Back in 1997 John Cusack was busy trying to track down Nicolas Cage in Con Air. Now the roles have been reversed in The Frozen Ground. Based on a true story, Cage is Alaska State Trooper Jack Holcombe, who believes a serial killer is on the loose after several bodies are found in the wilderness. He even believes he knows exactly who it is after one of the victims, Cindy Paulson (Vanessa Hudgens), escapes and says she was held captive by Robert Hansen (Cusack).
However because she is a drug addict and prostitute, most of law enforcement refuses to believe her. Jack does though, but finds that Cindy isn’t going to trust him easily. He needs her help to bring Hansen to justice, especially as the killer isn’t going to admit anything easily. The murderer also knows that Cindy is a loose end who could be dangerous.
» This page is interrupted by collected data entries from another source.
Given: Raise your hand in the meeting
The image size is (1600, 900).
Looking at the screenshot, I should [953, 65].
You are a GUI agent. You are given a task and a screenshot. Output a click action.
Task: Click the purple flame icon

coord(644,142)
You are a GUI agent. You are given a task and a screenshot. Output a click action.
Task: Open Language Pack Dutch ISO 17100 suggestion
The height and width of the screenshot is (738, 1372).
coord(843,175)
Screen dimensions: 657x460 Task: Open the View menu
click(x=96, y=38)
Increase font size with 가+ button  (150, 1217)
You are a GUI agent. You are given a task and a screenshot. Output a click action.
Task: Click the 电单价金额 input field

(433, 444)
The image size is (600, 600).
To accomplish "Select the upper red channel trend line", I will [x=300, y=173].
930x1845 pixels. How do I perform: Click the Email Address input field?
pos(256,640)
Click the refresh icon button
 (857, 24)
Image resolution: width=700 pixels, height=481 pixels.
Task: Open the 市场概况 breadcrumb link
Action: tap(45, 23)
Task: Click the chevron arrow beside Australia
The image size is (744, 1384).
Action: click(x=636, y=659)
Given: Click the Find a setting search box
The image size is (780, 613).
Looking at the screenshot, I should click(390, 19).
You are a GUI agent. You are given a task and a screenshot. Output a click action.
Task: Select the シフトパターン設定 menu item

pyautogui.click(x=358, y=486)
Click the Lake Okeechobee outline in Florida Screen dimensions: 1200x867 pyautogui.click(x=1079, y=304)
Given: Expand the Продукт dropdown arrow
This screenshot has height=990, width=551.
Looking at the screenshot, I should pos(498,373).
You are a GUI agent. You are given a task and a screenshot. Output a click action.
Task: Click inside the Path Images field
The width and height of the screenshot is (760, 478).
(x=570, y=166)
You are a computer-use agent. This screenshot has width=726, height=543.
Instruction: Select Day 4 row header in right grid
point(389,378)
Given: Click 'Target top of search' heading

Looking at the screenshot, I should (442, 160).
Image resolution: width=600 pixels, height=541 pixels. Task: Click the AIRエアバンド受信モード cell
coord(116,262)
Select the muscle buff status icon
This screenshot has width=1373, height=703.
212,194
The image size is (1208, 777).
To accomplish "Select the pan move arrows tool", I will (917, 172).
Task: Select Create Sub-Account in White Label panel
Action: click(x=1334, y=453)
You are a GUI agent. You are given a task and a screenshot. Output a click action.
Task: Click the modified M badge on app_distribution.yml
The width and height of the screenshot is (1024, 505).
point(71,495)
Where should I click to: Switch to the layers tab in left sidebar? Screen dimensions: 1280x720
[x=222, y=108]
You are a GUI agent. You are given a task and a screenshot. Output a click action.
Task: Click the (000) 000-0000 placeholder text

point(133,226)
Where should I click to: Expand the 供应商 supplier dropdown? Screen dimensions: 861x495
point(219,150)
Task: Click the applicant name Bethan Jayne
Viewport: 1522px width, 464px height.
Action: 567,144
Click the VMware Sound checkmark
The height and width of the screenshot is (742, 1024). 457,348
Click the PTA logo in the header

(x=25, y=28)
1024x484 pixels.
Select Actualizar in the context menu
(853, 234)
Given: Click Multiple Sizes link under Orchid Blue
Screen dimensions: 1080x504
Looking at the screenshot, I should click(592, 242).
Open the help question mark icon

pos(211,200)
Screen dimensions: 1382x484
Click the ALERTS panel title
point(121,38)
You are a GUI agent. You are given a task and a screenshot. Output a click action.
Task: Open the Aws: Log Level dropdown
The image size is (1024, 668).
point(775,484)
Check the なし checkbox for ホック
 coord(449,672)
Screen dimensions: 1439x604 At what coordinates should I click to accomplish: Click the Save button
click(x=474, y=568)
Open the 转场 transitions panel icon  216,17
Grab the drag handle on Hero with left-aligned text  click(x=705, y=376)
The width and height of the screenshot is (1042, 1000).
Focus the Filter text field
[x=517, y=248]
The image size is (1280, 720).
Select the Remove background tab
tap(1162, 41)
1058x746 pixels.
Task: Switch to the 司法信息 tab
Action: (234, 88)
Serial killer movies often seem like a pretty safe bet, and Robert Hansen would seem a good one to make a movie about. He killed at least 17 (probably 21) women in the 1970s and 1980s, and raped dozens of others. Those he murdered were taken out into the wilderness and hunted down like game.
Unfortunately though, The Frozen Ground isn’t all it could be. It’s trapped somewhere between police procedural and killer thriller and seems determined to be as generic an example of both genres as it can be. There are few surprises and it’s not all that gripping either – indeed it doesn’t just seems to be set in the 1980s, but its storytelling style would have fitted in quite well then too.
Cage does a pretty good job, although the usually reliable Cusack appears to be slightly going through the motions and doesn’t really capture a man who presents one face to the world and a very different one in private. Vanessa Hudgens isn’t that good either – or at least there are moments where she’s very effective, mixed in with scenes where she comes across as rather amateurish.
The film says it’s a tribute to the women who were Hansen’s victims and suggests it is telling Paulson’s story, but it’s so beholden to cliché that it seems to revel in its premise as much as condemn it. It’s not a terrible movie and doesn’t actively do a lot that’s wrong, but it’s doesn’t do much that’s particularly right either, or at least anything that goes beyond the very standard.
Overall Verdict: A rather generic serial killer tale that takes an interesting story and tells it in a way that makes it feel like it has absolutely nothing new to offer.